Headwinds against wind energy

Headwinds against wind energy

A new study on wind energy published in Nature and Climate Change in September 2012 concluded that there is enough energy available in the winds to provide 100 times the amount of electricity the world uses today. The study, conducted by a team from the Lawrence Livermore National Laboratory and the Carnegie Institute, takes a scientific perspective to analyze the limits of what is possible, and considers wind potential from both surface and atmospheric winds. Surface winds would be accessed by wind turbines, and high-altitude winds would be accessed by technology that combines turbines and kites. Think about those flights when the tail wind whisks you from New York to Istanbul in less than nine hours. The study concludes that the future of wind energy will be determined by economic, political and technical constraints, rather than geophysical limits.

While the study is instructive on the potential for wind resources from a scientific perspective, wind energy, as well as many other renewable sources of energy, face headwinds today.

The fundamental issue with wind energy is that the technology costs are high and total installed costs are not on par with competitive technologies, such as natural gas or coal-fired power plants. Wind energy becomes competitive after accounting for all the government subsidies. Those mostly take the form of feed-in-tariffs, which are guaranteed above-market wholesale prices (similar to Turkish agricultural subsidies) or tax credits, such as the American Production Tax Credit (PTC) that provides US $0.022 tax credit per kWh of production.

The good news is that the technology costs for wind energy have been falling. According to a recent report by the United States Department of Energy (DOE), turbine prices have fallen by approximately 25 percent since 2008. Also, thanks to advances in technology such as larger rotor diameters, capacity factors have been going up, so projects are more economic. Despite all the improvements in technology, there are three major challenges.
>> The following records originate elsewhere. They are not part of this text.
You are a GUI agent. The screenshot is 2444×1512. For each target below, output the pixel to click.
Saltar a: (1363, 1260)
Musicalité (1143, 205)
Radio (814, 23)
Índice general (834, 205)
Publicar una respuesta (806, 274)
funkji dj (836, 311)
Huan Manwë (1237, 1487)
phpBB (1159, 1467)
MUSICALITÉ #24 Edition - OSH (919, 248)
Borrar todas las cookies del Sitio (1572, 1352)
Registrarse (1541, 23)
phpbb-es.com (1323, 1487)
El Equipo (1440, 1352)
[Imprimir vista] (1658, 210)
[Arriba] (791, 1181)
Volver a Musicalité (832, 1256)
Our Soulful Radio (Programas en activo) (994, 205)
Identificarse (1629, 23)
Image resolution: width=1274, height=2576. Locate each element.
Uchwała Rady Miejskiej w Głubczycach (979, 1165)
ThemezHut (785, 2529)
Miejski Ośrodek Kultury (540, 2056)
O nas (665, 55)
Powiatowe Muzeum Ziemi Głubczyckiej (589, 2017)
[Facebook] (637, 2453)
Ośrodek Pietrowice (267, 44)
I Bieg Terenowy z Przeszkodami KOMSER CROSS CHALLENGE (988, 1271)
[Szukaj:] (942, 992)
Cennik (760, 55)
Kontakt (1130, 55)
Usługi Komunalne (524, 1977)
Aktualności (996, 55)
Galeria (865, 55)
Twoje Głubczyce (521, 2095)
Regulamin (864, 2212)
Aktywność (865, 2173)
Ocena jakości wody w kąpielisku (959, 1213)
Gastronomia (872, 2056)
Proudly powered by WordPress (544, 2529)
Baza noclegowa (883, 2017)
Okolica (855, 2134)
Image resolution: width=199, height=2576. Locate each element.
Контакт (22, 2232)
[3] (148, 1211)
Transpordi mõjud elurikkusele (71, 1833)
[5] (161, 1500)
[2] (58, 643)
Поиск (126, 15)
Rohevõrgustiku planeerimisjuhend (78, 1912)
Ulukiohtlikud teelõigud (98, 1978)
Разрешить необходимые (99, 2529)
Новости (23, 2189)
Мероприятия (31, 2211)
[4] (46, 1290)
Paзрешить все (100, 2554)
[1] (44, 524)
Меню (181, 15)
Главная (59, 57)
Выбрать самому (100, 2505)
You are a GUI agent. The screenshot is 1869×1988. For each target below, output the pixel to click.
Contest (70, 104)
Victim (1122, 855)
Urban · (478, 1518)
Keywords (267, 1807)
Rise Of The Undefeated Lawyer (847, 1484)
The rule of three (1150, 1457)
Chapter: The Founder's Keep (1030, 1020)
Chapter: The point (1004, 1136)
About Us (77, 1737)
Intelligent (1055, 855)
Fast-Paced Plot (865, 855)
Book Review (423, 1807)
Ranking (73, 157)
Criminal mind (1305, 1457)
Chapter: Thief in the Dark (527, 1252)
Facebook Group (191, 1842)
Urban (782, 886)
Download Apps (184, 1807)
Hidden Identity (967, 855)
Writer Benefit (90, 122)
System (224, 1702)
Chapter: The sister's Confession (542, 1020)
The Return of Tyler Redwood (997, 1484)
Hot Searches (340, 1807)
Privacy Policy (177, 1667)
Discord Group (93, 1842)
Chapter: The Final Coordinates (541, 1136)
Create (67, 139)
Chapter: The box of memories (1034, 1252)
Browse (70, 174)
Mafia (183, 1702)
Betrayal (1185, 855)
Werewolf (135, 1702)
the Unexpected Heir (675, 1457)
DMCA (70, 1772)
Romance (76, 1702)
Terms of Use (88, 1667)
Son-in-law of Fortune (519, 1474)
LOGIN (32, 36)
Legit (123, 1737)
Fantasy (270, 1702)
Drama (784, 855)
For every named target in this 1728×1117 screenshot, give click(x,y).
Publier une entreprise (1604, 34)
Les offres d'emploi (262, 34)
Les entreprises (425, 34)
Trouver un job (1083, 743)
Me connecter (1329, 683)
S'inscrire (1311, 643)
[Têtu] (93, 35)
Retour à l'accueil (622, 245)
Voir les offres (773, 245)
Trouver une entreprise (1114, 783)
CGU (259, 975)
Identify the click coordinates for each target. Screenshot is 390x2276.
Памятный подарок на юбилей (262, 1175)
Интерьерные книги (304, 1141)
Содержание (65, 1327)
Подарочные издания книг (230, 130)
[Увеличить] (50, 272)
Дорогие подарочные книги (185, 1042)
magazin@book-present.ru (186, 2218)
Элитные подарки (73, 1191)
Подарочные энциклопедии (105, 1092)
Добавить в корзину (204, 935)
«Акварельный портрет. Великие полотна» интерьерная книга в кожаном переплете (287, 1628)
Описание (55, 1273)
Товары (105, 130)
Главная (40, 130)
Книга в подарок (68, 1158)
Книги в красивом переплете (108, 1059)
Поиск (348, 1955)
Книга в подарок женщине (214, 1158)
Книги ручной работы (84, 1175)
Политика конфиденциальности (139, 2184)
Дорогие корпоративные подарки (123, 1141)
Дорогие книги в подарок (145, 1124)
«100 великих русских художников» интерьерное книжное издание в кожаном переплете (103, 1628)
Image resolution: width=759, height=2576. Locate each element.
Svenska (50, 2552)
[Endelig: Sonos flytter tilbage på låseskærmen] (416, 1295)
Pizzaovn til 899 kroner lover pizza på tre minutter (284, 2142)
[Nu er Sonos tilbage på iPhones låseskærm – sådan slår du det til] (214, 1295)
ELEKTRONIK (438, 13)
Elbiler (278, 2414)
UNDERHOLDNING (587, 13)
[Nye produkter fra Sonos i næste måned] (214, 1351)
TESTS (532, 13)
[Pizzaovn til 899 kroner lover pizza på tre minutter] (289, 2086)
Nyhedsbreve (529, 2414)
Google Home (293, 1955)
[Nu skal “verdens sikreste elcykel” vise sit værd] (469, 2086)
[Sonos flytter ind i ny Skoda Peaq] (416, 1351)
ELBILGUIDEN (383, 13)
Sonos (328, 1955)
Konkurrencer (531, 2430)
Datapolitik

First, power prices in the United States have been down, mostly from the shale gas revolution and the resulting rock-bottom prices in natural gas. Low wholesale prices simply make wind energy uneconomic, even after accounting for all the subsidies.

Second, the current macroeconomic environment is not helping the case for wind energy. The recent economic downturn has reduced industrial and commercial power demand in the developed world with many utilities showing revenue declines, the U.S. being one example. Utilities responded by revising generation forecasts and scrapping plans for new capacity. Potential for a slowdown in the U.S. and the impact of the European debt crisis add to the macroeconomic uncertainty, and make overall capacity planning difficult for energy companies.

Finally, as a direct consequence of the macroeconomic environment, the political and regulatory environment is uncertain around the world, and many renewables subsidies, feed-in-tariffs and tax credits are expected to shrink. In the U.S., the production tax credit for wind power, for example, is expected to expire at the end of this year. There are differing political views about government support for renewables, and uncertainty about the future direction of energy policy. The story is similar in much of the rest of the developed world. Many European governments, which had built large wind capacities, had to roll back feed-in-tariffs and renegotiate contracts with renewables producers to lower high consumer energy prices and shrink their budget deficits. In countries like Spain and Portugal, with budgetary pressures mounting, high unemployment and declining incomes for most of the population, subsidies are a tough argument to make.

In short, wind energy will face challenges in the developed world until the macroeconomic uncertainty resolves.

Industry players – energy companies, turbine manufacturers and investors – need to engage in scenario planning about the future and rethink how the changing industry dynamics will impact their strategies. Some may focus their attention on the emerging markets such as Turkey, Eastern Europe, China and Brazil, with potential for near-term demand. Others may focus on selective opportunities in the developed world. For example, Japan recently implemented a new feed-in-tariff for renewable energy sources, and may become the next frontier for renewables. There may also be opportunities for asset acquisitions, as companies swap assets and enter new markets. Despite all the headwinds, wind technology will continue to improve, and wind energy will always have its place in a balanced energy mix. It may still be a good bet for those who are diligent and patient.

Utku Gülmeden is a senior manager with Accenture’s Strategy and Resources Industry Practice in New York. Hakan İrgit is a senior executive with Accenture in Istanbul and the Resources Industry Lead in Turkey.